■ What to produce: Would you retype exactly the lines below, from the one containing "Task: Retweet the second tweet with 9 reposts" through the end of the entries, both ends included, but not the pictures?

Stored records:
************
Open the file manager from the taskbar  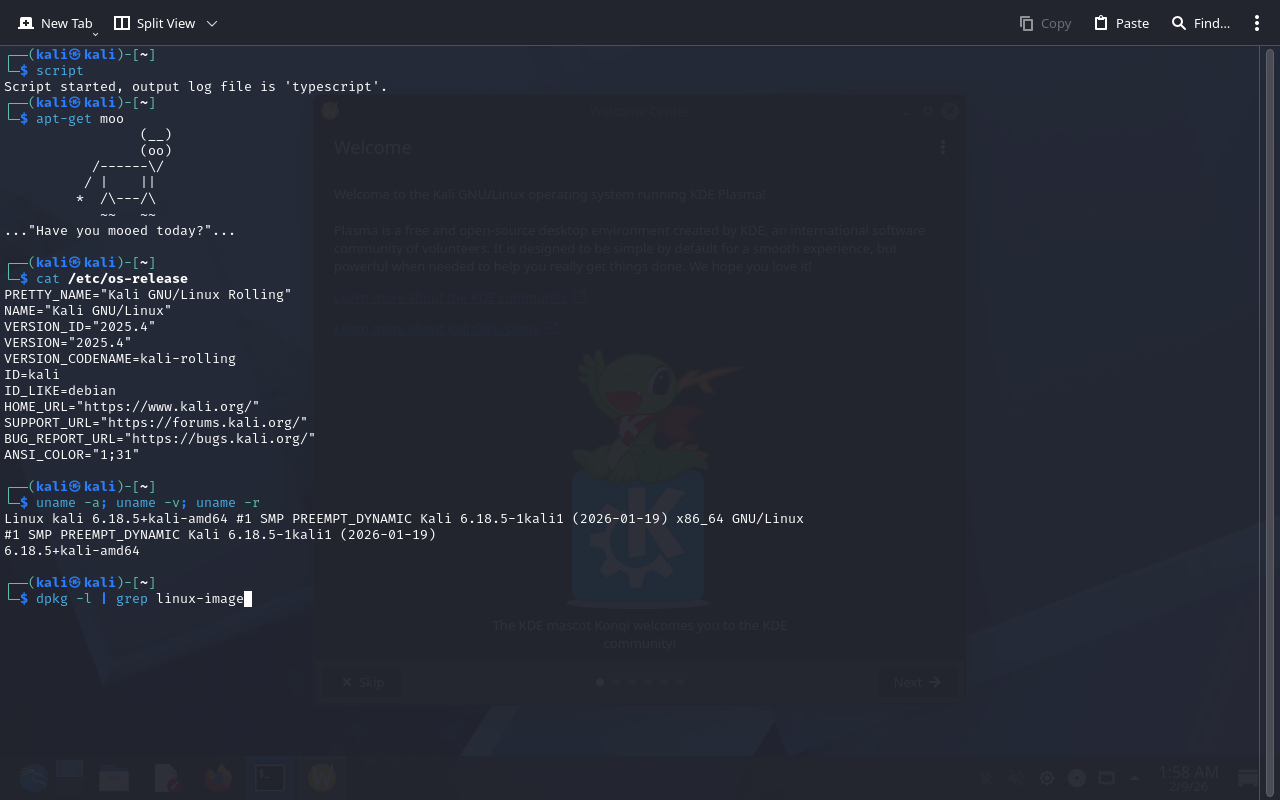click(x=114, y=778)
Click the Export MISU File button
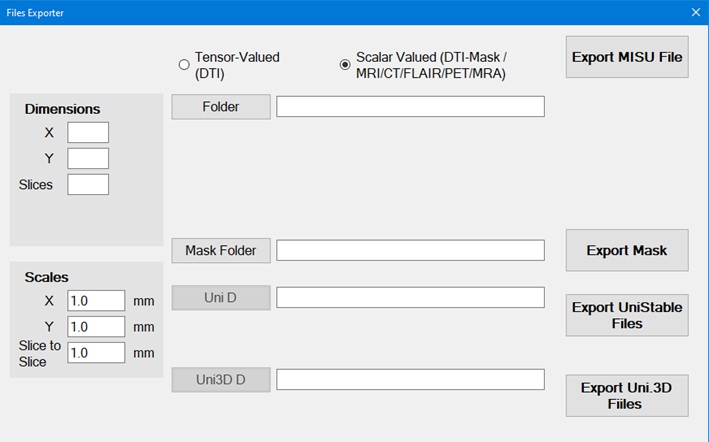 627,58
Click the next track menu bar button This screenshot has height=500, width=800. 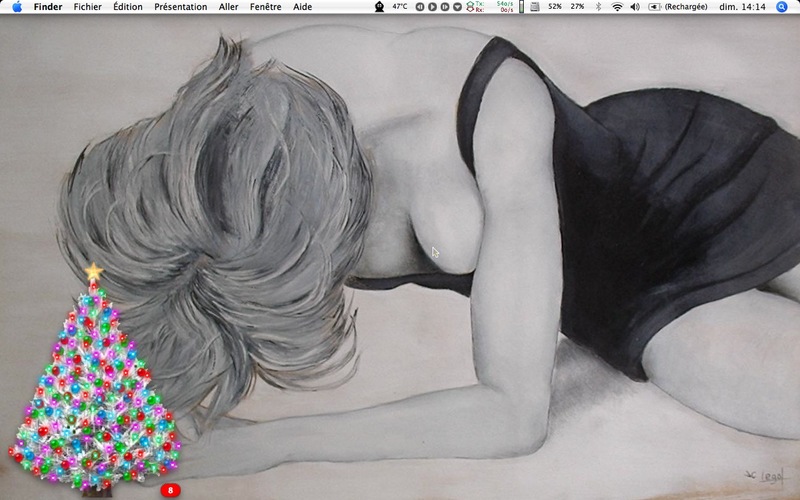click(x=445, y=7)
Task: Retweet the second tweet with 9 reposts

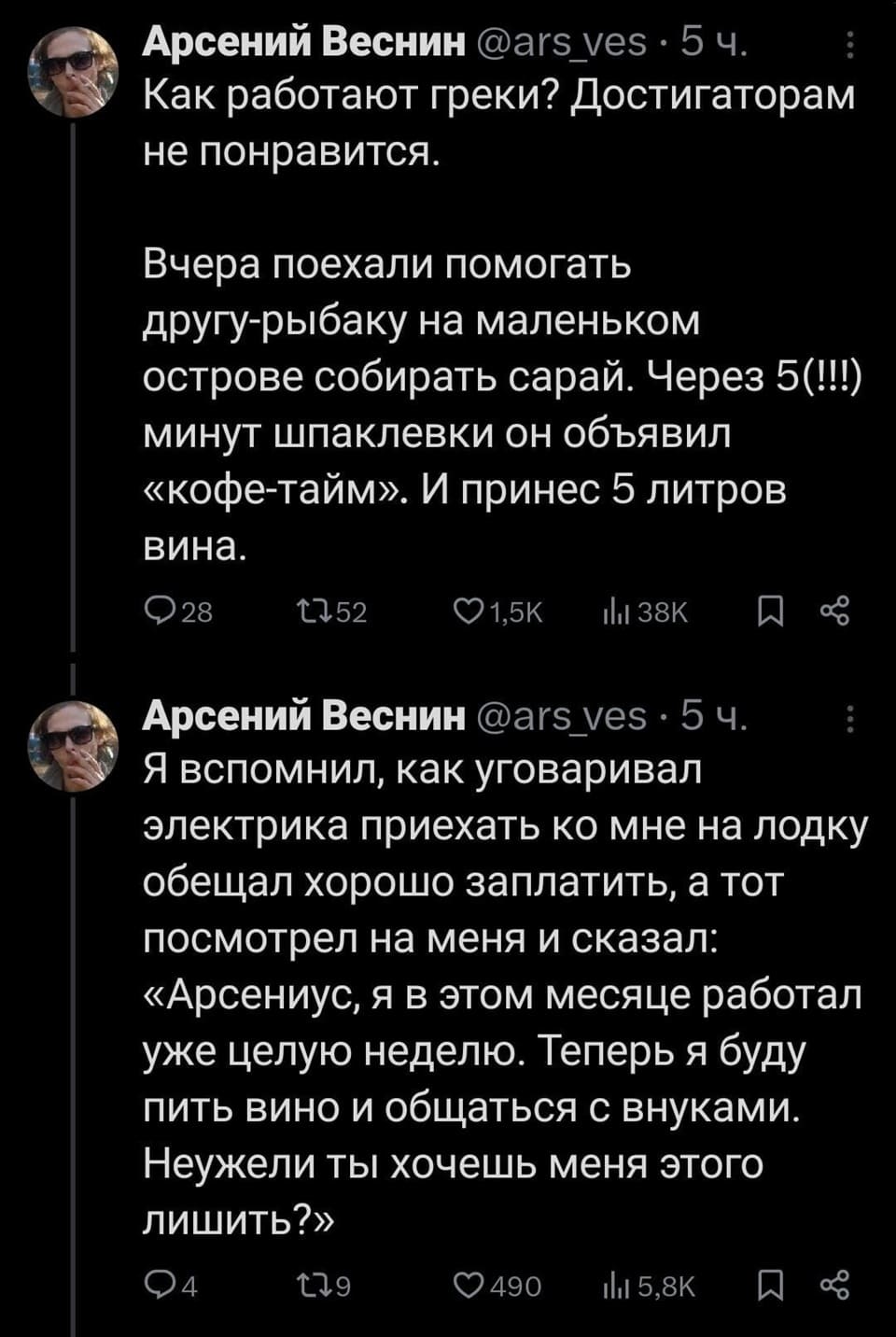Action: (x=308, y=1287)
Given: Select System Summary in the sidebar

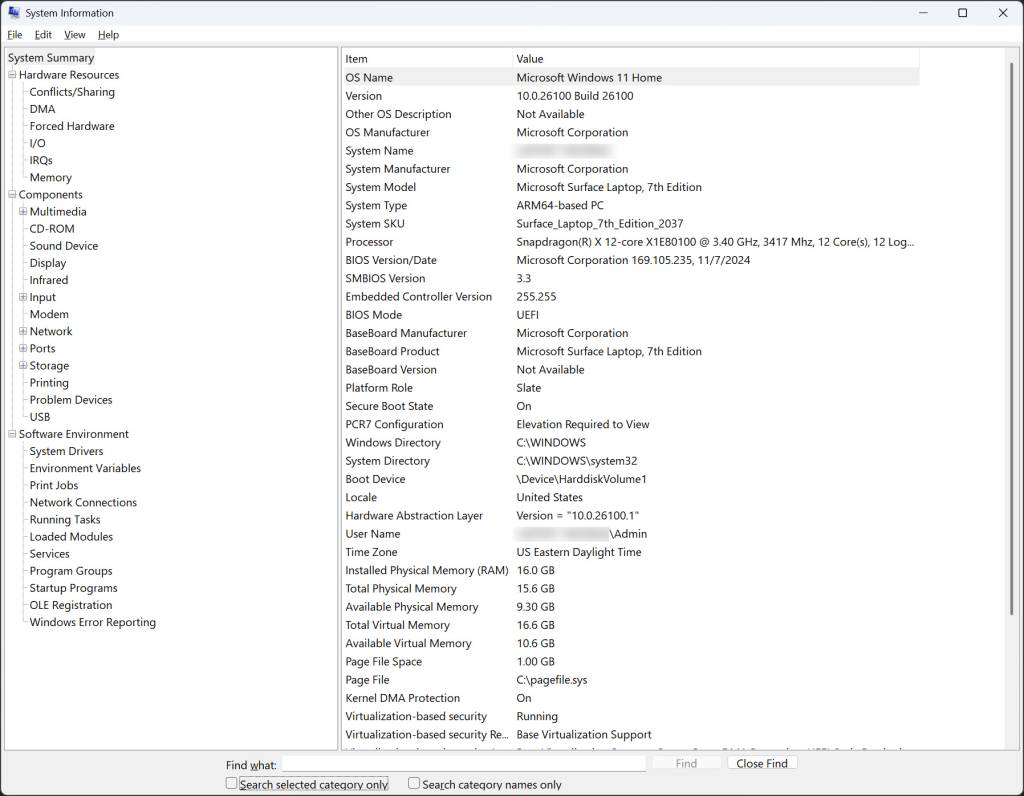Looking at the screenshot, I should (51, 57).
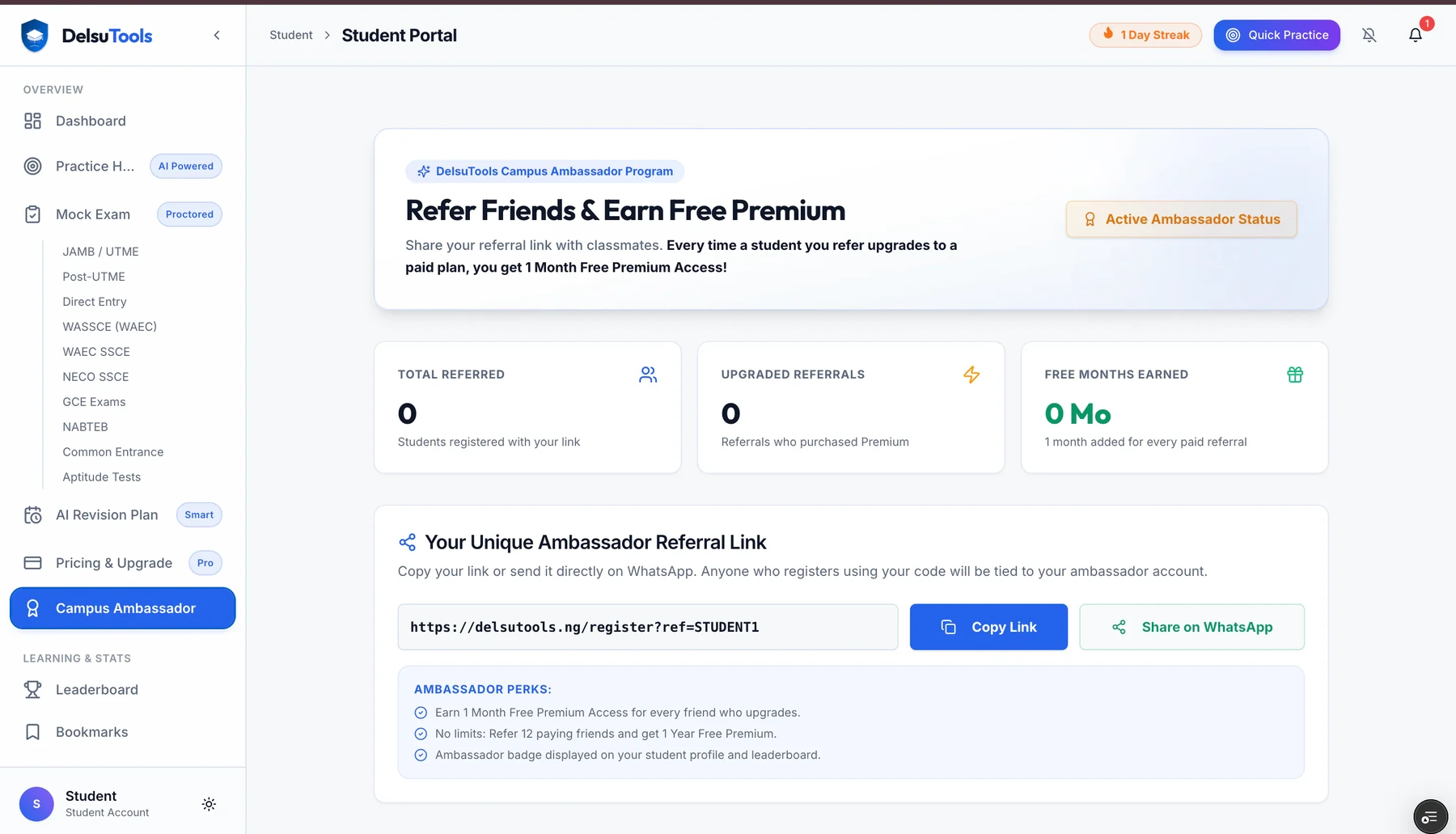Viewport: 1456px width, 834px height.
Task: Select JAMB / UTME exam item
Action: 100,252
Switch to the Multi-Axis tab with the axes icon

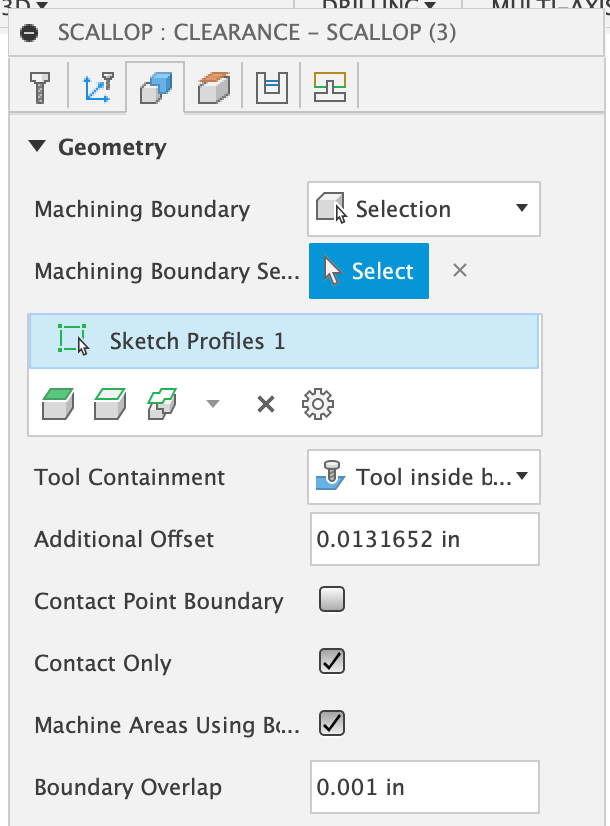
************
■ Output below:
Task: Retweet the second tweet with 9 reposts

Action: (x=308, y=1287)
Given: Select System Summary in the sidebar

Looking at the screenshot, I should (51, 57).
Viewport: 1456px width, 834px height.
Task: Select JAMB / UTME exam item
Action: 100,252
Switch to the Multi-Axis tab with the axes icon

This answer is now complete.